Three of the four Pazflor reservoirs contain heavy, viscous oil and relatively low reservoir pressures. Subsea gas and liquid separation and pumping makes production of this heavy oil possible.

Siemens, meanwhile, supplies power systems that operate subsea equipment. Siemens researchers in Trondheim, Norway have been working on how power network components behave when subjected to extreme water pressures.

“The goal is to develop a deep sea power grid that will supply energy to large oil and natural gas production sites at a depth of 3,000 meters,” said Bjoern Rasch, Head of Subsea Power, Siemens Oil & Gas Solutions.

This team is placing components sealed in oil-filled vessels under enormous pressure for months at a time to see if any cracks or deformations occur. Siemens Is also working on direct electrical heating (DEH) power supply systems for ten subsea flow lines for the BP-operated Shah Deniz gas field in the Azerbaijan sector of the Caspian Sea. Delivery of the equipment is scheduled for end of 2015.

Sensors, too, pose problems for subsea compressor operators, particularly on the bellows designed to compensate for volume expansion due to temperature changes. Macro Sensors has introduced hermetically sealed LVDT linear position sensors to help deal with this problem.

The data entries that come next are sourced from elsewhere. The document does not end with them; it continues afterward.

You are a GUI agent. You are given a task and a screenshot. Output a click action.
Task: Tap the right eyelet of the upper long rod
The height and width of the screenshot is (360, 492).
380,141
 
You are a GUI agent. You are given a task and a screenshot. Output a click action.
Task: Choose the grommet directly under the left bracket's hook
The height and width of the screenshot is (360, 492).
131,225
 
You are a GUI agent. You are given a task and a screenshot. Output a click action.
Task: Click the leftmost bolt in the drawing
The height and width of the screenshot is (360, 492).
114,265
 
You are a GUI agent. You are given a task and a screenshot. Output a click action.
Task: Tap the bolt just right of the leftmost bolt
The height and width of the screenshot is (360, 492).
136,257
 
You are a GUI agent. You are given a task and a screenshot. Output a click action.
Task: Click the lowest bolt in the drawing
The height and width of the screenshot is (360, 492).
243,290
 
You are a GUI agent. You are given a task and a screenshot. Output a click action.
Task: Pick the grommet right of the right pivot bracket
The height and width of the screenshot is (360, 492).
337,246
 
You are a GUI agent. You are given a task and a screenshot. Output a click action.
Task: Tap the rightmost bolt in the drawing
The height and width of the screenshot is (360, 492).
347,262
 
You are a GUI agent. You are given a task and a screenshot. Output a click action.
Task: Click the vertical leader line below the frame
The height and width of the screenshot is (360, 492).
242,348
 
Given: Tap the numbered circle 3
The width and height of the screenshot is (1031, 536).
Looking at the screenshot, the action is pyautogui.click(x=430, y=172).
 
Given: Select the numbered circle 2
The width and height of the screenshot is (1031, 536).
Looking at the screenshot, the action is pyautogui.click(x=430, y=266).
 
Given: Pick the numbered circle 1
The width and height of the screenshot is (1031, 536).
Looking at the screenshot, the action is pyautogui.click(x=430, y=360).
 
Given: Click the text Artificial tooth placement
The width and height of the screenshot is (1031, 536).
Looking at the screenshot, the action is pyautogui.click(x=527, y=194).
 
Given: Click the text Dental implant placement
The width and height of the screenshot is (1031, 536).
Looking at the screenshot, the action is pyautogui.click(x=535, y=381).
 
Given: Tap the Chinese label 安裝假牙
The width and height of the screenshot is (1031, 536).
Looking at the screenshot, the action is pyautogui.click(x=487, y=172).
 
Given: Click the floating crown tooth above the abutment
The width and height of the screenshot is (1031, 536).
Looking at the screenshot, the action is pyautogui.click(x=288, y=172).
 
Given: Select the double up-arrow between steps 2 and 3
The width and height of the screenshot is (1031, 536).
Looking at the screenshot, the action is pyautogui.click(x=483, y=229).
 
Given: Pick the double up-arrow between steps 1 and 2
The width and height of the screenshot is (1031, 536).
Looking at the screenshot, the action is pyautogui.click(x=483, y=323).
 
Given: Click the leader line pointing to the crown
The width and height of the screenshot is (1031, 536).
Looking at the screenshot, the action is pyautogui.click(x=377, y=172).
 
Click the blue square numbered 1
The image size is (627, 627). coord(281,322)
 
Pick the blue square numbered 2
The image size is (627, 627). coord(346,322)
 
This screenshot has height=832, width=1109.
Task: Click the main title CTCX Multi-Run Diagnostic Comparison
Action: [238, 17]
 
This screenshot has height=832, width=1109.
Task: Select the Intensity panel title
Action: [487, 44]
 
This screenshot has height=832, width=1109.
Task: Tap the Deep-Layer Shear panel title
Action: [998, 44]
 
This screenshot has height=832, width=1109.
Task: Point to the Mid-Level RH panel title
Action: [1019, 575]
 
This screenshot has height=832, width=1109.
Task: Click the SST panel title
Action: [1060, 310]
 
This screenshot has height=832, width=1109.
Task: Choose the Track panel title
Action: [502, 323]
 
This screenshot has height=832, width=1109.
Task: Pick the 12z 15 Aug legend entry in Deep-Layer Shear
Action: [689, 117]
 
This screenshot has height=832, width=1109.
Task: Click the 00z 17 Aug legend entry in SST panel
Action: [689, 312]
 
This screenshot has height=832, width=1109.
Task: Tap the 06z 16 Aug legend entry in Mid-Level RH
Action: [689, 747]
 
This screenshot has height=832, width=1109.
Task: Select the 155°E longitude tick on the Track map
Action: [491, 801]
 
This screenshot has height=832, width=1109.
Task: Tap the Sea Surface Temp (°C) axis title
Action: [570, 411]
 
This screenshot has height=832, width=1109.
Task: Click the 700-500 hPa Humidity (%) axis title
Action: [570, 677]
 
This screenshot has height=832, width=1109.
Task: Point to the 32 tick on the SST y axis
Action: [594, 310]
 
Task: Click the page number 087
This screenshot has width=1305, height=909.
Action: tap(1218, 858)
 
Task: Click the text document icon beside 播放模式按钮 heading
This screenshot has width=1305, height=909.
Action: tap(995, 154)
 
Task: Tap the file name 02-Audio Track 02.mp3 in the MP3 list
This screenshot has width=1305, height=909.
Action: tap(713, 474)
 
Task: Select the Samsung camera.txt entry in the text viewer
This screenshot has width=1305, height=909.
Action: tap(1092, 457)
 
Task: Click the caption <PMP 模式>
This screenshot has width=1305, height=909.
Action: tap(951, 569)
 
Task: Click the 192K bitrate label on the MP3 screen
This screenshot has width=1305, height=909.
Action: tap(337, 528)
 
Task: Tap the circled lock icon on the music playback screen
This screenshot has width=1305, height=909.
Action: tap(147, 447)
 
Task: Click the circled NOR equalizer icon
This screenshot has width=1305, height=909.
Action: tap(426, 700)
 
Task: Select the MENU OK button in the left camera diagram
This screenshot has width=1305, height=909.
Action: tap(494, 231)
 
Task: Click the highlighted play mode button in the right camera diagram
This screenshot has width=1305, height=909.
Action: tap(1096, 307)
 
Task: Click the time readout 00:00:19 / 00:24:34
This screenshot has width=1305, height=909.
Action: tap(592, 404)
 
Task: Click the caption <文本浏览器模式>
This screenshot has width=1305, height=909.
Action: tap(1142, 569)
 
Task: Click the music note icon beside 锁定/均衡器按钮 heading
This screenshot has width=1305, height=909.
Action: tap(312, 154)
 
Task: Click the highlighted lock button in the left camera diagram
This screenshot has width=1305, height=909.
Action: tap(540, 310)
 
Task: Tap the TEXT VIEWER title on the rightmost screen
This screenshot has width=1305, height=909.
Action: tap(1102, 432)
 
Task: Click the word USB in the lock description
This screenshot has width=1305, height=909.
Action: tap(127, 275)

The sensors are directly submerged into seawater and mounted onto bellows to measure their position, said Karmjit Sidhu, Vice President of Business Development, Macro Sensors (; positionsensors@

“The LVDT provides position feedback to a surface-based monitoring control system for the compressors,” said Sidhu. “LVDTs are more reliable than other position feedback devices in these applications as these sensors can perform in depths up to 15,000 feet with high accuracy.” Macro Sensors has designed its SSIR 937 Series Submersible LVDT Position Transmitter to withstand deep sea environments with external pressures up to 7,500 psi. Inconel construction enhances the assembly to meet a 20-year lifespan even if exposed to seawater at depths up to 15,000 feet (Figure 6).

Final furlong

Very little of this technology has yet to make it to the seabed because the perceived cost of failure is too great. So further underwater testing will continue until the technology is proven (Figure 7). And even then, it will be deployed slowly over several years until it can be trusted on mission-critical resources.

“There have been significant technology advances on both the subsea compression and pumping side,” said Brun. “However, whereas subsea pumping has been deployed and is rapidly becoming proven technology, subsea compression is still undergoing testing and has not been commercially demonstrated. Unless there is a major failure, it is widely expected that in 2015 the Statoil Åsgard field will see the first operation of a subsea compressor.”